117 . Kapitel

D ie toxikologische Untersuchung hat bestätigt, dass die Tablette, die in Salts Magen gefunden wurde, Rizin enthält«, verkündete Mathers den Anwesenden im überfüllten Konferenzraum.

Detectives der Londoner Polizei und Polizisten in Uniform drängten sich im Raum. Poe steckte zwischen Doyle und Henning Stahl fest. Flynn und Bradshaw glänzten immer noch durch Abwesenheit. Er hatte beiden eine SMS geschickt, jedoch keine Antwort bekommen.

Mathers’ Commander hatte gerade seine Pressekonferenz beendet – ein vorab formuliertes Statement über Becks Methode und eine Bitte um Informationen. Zu Poes Entsetzen hatte er sich auch kurz dazu geäußert, dass diese Untersuchung mit einer anderen Ermittlung in Northumberland in Verbindung stand. Details nannte er nicht, doch das war auch nicht nötig. Beck würde sich die Pressekonferenz ansehen, und er würde wissen, dass sich sein Täuschungsmanöver, Doyle den Mord anzuhängen, erledigt hatte. Im Geist machte Poe sich eine Notiz, sie nicht aus den Augen zu lassen.

Mathers hielt den Tablettenblister hoch, den Doyle vorhin bei ihrer Präsentation benutzt hatte.
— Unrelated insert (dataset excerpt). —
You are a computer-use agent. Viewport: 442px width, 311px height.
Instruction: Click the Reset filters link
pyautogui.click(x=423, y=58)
»Professor Doyle sagt, es sei nicht schwer oder zeitaufwendig, Pillen in Blisterfolien zu verpacken, und wir wissen, dass Frederick Beck bereits über das nötige Fachwissen verfügt, um sowohl die Gifte und als auch die Hülle herzustellen, die die Freisetzung des Wirkstoffs verzögert. Und mittlerweile besteht zudem der Verdacht, dass er in Japan Menschenversuche durchgeführt hat. Wir vermuten, dass er dabei genau austariert hat, wie schnell sich die Hülle der Tablette auflöst.« Sie hielt inne, um einen Schluck Wasser zu trinken. »Was wir nicht wissen, ist, wie er seine modifizierten Medikamente in Schachteln hineinkriegt, die seine Opfer nicht verdächtig finden. Wir wissen nicht, woher er weiß, welche Medikamente sie nehmen, oder wie er dafür sorgt, dass das Zeug bei ihnen ankommt, und gleichzeitig das echte Medikament abfängt, das ihnen verschrieben worden ist. Gibt’s bisher Fragen?«

»Hatten die alle denselben Hausarzt?«, wollte ein Sergeant in Uniform wissen.
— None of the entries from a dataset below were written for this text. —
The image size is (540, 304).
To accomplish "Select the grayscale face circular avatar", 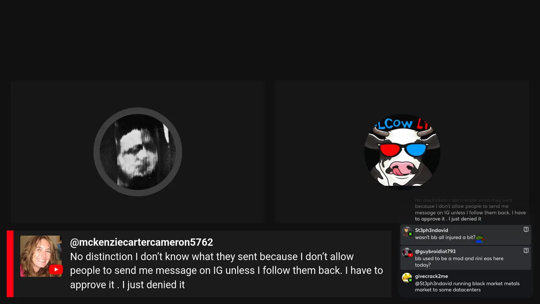I will (138, 152).
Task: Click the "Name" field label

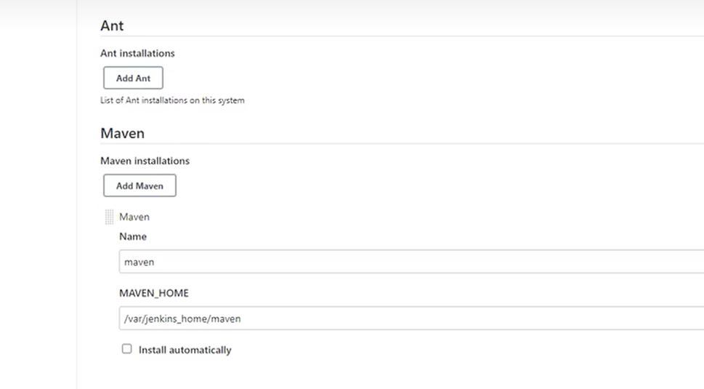Action: point(133,236)
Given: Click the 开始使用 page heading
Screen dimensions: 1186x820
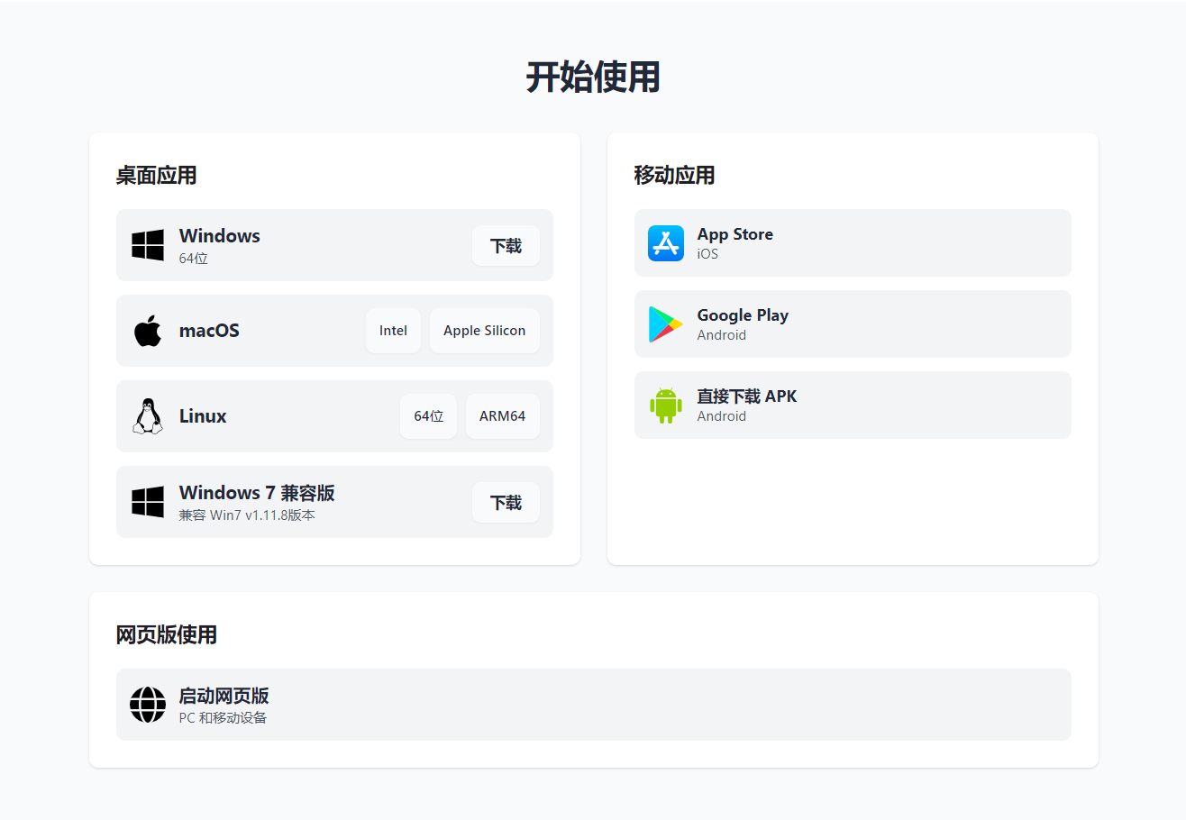Looking at the screenshot, I should [593, 77].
»Die Opfer haben alle weit voneinander entfernt gewohnt. Sie hatten nicht nur unterschiedliche Hausärzte. Bis Karen Royal-Cross und Douglas Salt auf der Station für infektiöse Krankheiten behandelt wurden, waren auch noch nie zwei von ihnen im selben Krankenhaus.«

»Vielleicht verschickt er das Zeug mit der Post?«, mutmaßte derselbe Sergeant.
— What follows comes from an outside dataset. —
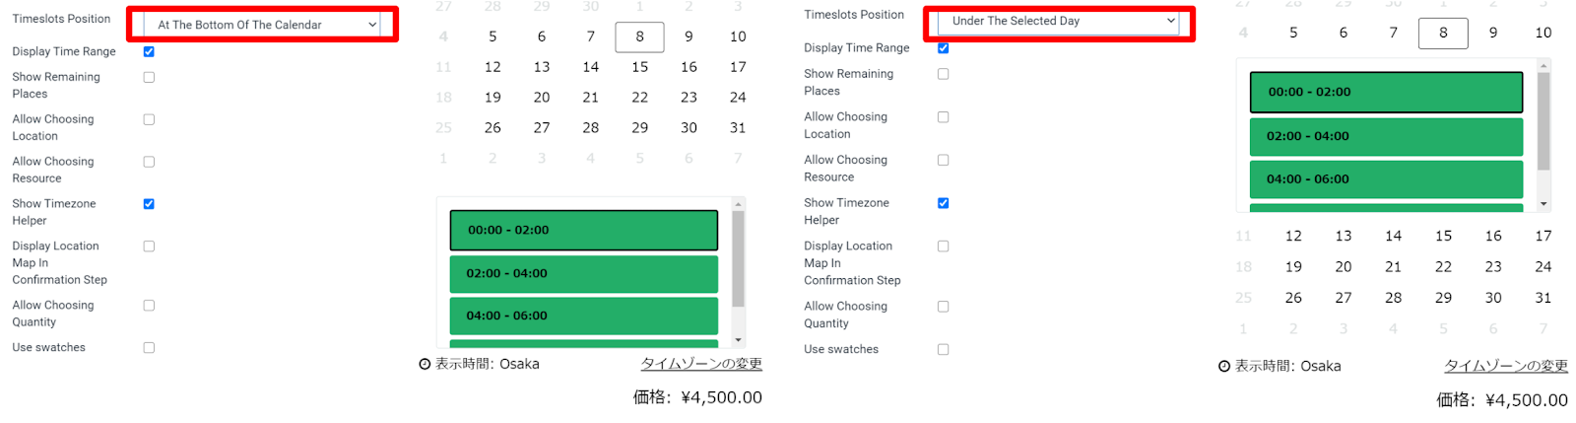Select 00:00 - 02:00 slot in left list
Viewport: 1576px width, 423px height.
(584, 230)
»Was nicht erklärt, was passiert, wenn die richtigen Medikamente ankommen. Niemand hat gemeldet, dass er zweimal beliefert worden ist.«

Es gab noch mehr unbeantwortbare Fragen, dann nahm Mathers einen Whiteboard-Stift und machte sich daran, Aufgaben zu verteilen. »Greg, wir denken nicht, dass es irgendetwas mit den Hausärzten der Opfer zu tun hat, aber überprüfen Sie das noch mal.«

Ein Detective mit jugendfrischem Gesicht nickte und schrieb etwas in sein Notizbuch.

»Chloe, jetzt, wo wir wissen, dass die Opfer das Gift ein paar Wochen vor ihrem Tod geschluckt haben, dachten wir, Sie lassen Ihr Team besser noch mal die Überwachungsaufnahmen sichten. Wonach Sie suchen, weiß ich nicht, aber ich nehme an, wenn Sie’s sehen, werden Sie’s wissen.«

Eine grauhaarige Polizistin mit strengen Zügen erhob sich und verließ den Raum. Noch ehe die Tür Zeit gehabt hatte zuzufallen, kamen Flynn und Bradshaw herein. Bradshaw sah sich suchend nach Poe um, doch der Raum war zu voll. Sie eilten nach vorn, und Flynn flüsterte Mathers etwas ins Ohr.

»Sind Sie sicher?«, fragte Mathers.

»Tilly ist sicher.«

»Dann erzählen Sie’s allen.«

Flynn drehte sich zu den anderen im Raum um.

»Wir glauben, wir wissen, wie Beck das anstellt«, verkündete sie.